§ Task objective
Answer with a single number, the count of lines in the material below that contain the word "search".

[Supplied records Boundary: Start]

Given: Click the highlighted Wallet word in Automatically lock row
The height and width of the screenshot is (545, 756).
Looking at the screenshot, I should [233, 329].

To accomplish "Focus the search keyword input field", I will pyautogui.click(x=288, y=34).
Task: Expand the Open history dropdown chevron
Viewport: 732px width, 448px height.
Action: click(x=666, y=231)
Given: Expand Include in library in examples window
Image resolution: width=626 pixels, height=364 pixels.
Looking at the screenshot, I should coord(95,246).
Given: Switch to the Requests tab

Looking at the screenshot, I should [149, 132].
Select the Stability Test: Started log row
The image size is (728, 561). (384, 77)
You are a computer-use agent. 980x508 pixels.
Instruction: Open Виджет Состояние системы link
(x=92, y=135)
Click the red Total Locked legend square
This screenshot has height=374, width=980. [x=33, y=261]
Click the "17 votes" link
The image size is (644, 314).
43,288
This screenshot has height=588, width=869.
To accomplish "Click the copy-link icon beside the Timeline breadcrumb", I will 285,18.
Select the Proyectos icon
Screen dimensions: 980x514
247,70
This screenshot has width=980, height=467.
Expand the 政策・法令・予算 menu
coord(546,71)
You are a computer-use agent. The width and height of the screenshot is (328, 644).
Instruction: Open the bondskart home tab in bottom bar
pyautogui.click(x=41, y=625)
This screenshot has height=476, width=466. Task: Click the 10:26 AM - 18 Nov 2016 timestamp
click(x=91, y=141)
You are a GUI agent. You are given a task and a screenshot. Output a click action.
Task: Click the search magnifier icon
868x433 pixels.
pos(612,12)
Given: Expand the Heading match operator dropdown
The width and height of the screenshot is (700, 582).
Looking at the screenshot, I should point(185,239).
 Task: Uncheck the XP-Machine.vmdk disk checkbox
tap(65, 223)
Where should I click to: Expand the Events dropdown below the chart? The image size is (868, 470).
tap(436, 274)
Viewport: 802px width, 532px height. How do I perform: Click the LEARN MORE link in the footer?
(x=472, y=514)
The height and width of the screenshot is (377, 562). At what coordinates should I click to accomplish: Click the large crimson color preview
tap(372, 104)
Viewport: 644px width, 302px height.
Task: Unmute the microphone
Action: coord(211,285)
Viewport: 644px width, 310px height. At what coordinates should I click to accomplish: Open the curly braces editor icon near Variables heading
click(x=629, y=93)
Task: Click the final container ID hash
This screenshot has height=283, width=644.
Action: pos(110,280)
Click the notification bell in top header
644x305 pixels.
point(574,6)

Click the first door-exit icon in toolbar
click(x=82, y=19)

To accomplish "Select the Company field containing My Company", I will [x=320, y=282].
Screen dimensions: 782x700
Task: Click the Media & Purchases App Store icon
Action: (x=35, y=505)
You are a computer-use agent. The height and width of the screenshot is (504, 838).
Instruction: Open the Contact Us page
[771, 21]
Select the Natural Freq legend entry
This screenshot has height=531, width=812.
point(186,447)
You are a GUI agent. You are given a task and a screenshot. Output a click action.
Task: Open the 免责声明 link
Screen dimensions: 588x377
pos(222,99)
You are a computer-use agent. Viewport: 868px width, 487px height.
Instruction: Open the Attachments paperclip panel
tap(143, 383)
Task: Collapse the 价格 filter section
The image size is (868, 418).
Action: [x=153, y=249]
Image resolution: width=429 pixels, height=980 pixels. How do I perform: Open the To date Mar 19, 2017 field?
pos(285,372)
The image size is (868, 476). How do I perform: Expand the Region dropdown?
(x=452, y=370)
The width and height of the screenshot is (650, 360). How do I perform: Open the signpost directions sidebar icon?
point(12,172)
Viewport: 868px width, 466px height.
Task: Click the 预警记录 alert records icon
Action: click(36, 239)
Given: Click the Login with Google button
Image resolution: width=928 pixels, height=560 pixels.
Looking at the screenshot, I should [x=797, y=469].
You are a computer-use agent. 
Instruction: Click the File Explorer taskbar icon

[Supplied records Boundary: End]

§ Answer to this task
2